Churches, Blackness, and Contested Multiculturalism effectively documents the conflicts that multicultural and black churches experience outside their communities. In addition, a number of essays in the book detail instances of religious and cultural conflict internally. For example, Michael B McCormack describes instances of ministers and laypeople disagreeing with particular elements of black culture outside of the church. Another chapter reflects on the challenges of maintaining a purely multicultural church community that ‘reflects the congregation, and a congregation that reflects the demographics of its community’ (Israel Olofinjana, p. 85). Still other chapters illuminate how social identities such as gender and sexuality could divide black church communities (Ekwutosi Offiong, Gayle Baldwin).
Sociologists may find it difficult to find a common theoretical thread weaving these chapters together, though the tone evokes the work of postcolonial theorists. The black African people and communities represented in these essays seem to be aware of their distinct social positioning as ‘others’ in Western contexts as they struggle for ethnic and cultural autonomy. Moreover, black Christian communities have recognized how their distinctively African religious expressions may have infused many elements of European or North American Christian culture. Nonetheless, the rise of multicultural churches provides social spaces for the subaltern to speak and worship in a manner that represents their own cultures.

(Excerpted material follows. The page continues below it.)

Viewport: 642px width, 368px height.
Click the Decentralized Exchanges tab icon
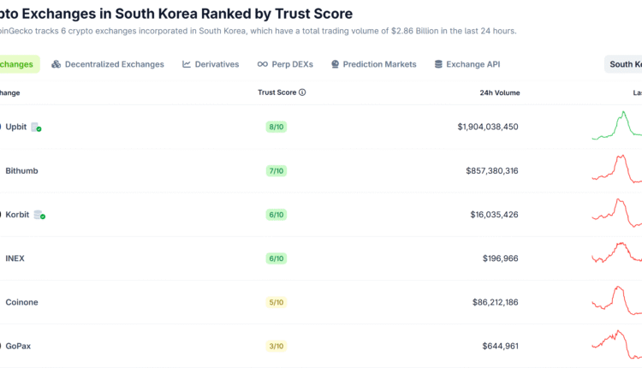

The themes and stories in Churches, Blackness, and Contested Multiculturalism are broad, as intended by the editors, providing wide representation of stories, case studies, and analyses. Although each essay provides a unique lens on the experiences of the black African church, the book as a whole seems disjointed, and its thesis a bit muddled. The book does not have a concluding chapter that summarizes the arguments presented in the previous chapters. Yet, perhaps this was the intention of the editors, for there is no way to summarize the challenges facing black churches in the various cultural settings in which they find themselves.
Notwithstanding, a significant strength of the book is the authors’ recognition of cultural and religious diversity within the black African church. As was clearly articulated in the book, black cultural and religious expressions, and the responses to them, are highly diverse. Indeed, rather than providing a single story of black African churchgoers around the world, Smith, Ackah, and Reddie present us with histories, tales, and tribulations of communities working to make multicultural religious inclusivity a reality.